- Born: First half of the 14th century Serbian Kingdom
- Died: After 1371
- Noble family: Kirizmić
- Father: Rajko Kirizmić
- Occupation: Financial manager

= Bogdan Kirizmić =

Bogdan Kirizmić (Богдан Киризмић; 1358–71), was a Serbian nobleman, merchant from Prizren, protovestijar (financial manager) in the service of King Vukašin (co-ruled Serbia 1365–71, alongside Emperor Stefan Uroš V).

==Life==
Kirizmić was from Prizren, the son of Rajko Kirizmić. In 1354, a Bogdan, the son of noblewoman Višeslava was mentioned; this was either Bogdan Kirizmić or kaznac Bogdan (fl. 1363).

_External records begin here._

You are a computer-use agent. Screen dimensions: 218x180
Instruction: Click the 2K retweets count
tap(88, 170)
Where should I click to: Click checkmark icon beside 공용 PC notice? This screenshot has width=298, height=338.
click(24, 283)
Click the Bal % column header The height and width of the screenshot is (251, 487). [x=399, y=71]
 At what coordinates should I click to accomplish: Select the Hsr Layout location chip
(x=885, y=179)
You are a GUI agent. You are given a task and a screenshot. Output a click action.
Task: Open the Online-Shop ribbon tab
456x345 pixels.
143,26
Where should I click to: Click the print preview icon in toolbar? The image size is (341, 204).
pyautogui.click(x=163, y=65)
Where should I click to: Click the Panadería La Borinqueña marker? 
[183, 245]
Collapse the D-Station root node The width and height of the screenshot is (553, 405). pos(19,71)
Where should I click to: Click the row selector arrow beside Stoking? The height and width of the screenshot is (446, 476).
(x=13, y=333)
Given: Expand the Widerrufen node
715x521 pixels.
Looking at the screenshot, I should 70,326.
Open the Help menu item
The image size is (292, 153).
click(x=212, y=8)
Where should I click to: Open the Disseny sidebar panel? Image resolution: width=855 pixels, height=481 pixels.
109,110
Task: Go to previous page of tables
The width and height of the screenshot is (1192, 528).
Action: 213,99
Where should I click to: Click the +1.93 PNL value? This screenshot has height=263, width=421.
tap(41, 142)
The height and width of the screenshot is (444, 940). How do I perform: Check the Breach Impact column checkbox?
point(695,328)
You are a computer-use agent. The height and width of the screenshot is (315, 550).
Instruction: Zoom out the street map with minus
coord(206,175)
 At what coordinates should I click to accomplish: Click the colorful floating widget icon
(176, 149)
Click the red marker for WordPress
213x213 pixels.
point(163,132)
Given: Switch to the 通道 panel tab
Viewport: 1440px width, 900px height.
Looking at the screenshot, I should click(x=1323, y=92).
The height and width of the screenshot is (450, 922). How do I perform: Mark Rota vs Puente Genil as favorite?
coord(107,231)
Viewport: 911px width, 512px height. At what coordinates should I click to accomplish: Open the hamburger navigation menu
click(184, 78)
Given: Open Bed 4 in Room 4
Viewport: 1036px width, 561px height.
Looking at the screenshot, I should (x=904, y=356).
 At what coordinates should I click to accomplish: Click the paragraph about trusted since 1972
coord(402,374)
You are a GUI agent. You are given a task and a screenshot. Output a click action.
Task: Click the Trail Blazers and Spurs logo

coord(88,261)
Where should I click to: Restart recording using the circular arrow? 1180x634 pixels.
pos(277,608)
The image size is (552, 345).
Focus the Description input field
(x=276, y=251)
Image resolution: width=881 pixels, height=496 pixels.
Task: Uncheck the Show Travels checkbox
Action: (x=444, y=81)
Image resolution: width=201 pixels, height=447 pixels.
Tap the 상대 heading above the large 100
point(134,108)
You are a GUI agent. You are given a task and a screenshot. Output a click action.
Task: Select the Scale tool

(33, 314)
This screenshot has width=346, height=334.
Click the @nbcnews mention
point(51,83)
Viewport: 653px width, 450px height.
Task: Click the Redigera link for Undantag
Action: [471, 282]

Kirizmić was first mentioned in Ragusan documents in 1358, as a merchant in Prizren. At the end of July 1361, the emissaries of Emperor Uroš V, Kirizmić and a Marko (possibly Marko Mrnjavčević), arrived at Ragusa (Dubrovnik).

He was the richest merchant in Serbia, and became the protovestijar of King Vukašin (mentioned with the title on June 10, 1371). Although mentioned in Ragusan documents as the protovestijar of Vukašin, he would at the same time serve as the protovestijar of Emperor Uroš V.